**Supplied information**

★ ★ ★ ★ ★ ★ ★

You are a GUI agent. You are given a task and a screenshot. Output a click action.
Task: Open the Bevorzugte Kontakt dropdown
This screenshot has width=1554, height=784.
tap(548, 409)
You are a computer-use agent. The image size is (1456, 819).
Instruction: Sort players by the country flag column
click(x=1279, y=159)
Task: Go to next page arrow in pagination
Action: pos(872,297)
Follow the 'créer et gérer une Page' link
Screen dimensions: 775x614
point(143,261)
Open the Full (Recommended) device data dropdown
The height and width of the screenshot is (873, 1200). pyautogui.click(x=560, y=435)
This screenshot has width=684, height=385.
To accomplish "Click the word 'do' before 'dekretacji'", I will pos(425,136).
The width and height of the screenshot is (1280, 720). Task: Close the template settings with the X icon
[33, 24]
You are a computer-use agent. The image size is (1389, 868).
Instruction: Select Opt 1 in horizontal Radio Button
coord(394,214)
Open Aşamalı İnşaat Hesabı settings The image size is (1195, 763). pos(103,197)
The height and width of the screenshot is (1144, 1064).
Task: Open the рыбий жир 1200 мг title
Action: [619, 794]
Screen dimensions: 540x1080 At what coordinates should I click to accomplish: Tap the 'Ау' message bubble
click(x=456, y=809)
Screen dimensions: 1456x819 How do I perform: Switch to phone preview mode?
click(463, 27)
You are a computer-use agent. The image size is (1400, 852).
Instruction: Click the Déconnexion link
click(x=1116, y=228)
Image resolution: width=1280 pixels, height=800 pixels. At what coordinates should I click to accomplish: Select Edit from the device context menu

★ ★ ★ ★ ★ ★ ★

**Brief**
Rewrite all of the lines above, replacing every occurrence of "computer-use agent" with "desktop automation agent" and changing nothing else.

**In response**
You are a GUI agent. You are given a task and a screenshot. Output a click action.
Task: Open the Bevorzugte Kontakt dropdown
This screenshot has width=1554, height=784.
tap(548, 409)
You are a desktop automation agent. The image size is (1456, 819).
Instruction: Sort players by the country flag column
click(x=1279, y=159)
Task: Go to next page arrow in pagination
Action: pos(872,297)
Follow the 'créer et gérer une Page' link
Screen dimensions: 775x614
point(143,261)
Open the Full (Recommended) device data dropdown
The height and width of the screenshot is (873, 1200). pyautogui.click(x=560, y=435)
This screenshot has width=684, height=385.
To accomplish "Click the word 'do' before 'dekretacji'", I will pos(425,136).
The width and height of the screenshot is (1280, 720). Task: Close the template settings with the X icon
[33, 24]
You are a desktop automation agent. The image size is (1389, 868).
Instruction: Select Opt 1 in horizontal Radio Button
coord(394,214)
Open Aşamalı İnşaat Hesabı settings The image size is (1195, 763). pos(103,197)
The height and width of the screenshot is (1144, 1064).
Task: Open the рыбий жир 1200 мг title
Action: [619, 794]
Screen dimensions: 540x1080 At what coordinates should I click to accomplish: Tap the 'Ау' message bubble
click(x=456, y=809)
Screen dimensions: 1456x819 How do I perform: Switch to phone preview mode?
click(463, 27)
You are a desktop automation agent. The image size is (1400, 852).
Instruction: Click the Déconnexion link
click(x=1116, y=228)
Image resolution: width=1280 pixels, height=800 pixels. At what coordinates should I click to accomplish: Select Edit from the device context menu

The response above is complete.